Records drawn from a dataset
⁂
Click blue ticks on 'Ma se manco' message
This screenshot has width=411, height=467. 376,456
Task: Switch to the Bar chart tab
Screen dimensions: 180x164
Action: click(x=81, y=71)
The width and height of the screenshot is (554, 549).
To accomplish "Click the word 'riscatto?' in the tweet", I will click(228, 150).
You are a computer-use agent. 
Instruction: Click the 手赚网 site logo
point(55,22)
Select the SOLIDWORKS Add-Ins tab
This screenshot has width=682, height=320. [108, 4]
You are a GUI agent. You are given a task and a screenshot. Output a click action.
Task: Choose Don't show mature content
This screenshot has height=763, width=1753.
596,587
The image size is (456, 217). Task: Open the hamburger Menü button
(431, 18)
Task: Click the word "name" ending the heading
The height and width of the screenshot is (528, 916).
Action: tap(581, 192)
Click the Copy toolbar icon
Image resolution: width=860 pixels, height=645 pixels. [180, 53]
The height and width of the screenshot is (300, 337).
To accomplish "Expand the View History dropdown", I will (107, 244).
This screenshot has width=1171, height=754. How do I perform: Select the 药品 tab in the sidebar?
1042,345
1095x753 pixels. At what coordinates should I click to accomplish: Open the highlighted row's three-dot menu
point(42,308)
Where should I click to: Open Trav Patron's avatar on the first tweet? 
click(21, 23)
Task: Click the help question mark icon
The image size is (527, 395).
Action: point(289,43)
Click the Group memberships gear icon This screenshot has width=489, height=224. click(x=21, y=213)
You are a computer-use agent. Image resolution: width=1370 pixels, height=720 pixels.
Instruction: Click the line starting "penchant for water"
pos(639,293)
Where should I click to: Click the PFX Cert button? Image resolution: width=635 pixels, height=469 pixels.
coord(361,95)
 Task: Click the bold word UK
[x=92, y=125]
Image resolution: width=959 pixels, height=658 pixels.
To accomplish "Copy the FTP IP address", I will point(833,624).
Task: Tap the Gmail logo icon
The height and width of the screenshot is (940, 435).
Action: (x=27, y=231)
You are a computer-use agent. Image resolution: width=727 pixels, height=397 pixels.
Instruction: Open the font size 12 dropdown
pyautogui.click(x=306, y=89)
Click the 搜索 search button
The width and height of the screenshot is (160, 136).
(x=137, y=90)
⁂
Starting at the line with "The image size is (527, 395).", copy every line up to and including the last one in the entries above.

▶ ANSWER SECTION:
The image size is (527, 395).
Action: point(289,43)
Click the Group memberships gear icon This screenshot has width=489, height=224. click(x=21, y=213)
You are a computer-use agent. Image resolution: width=1370 pixels, height=720 pixels.
Instruction: Click the line starting "penchant for water"
pos(639,293)
Where should I click to: Click the PFX Cert button? Image resolution: width=635 pixels, height=469 pixels.
coord(361,95)
 Task: Click the bold word UK
[x=92, y=125]
Image resolution: width=959 pixels, height=658 pixels.
To accomplish "Copy the FTP IP address", I will point(833,624).
Task: Tap the Gmail logo icon
The height and width of the screenshot is (940, 435).
Action: (x=27, y=231)
You are a computer-use agent. Image resolution: width=727 pixels, height=397 pixels.
Instruction: Open the font size 12 dropdown
pyautogui.click(x=306, y=89)
Click the 搜索 search button
The width and height of the screenshot is (160, 136).
(x=137, y=90)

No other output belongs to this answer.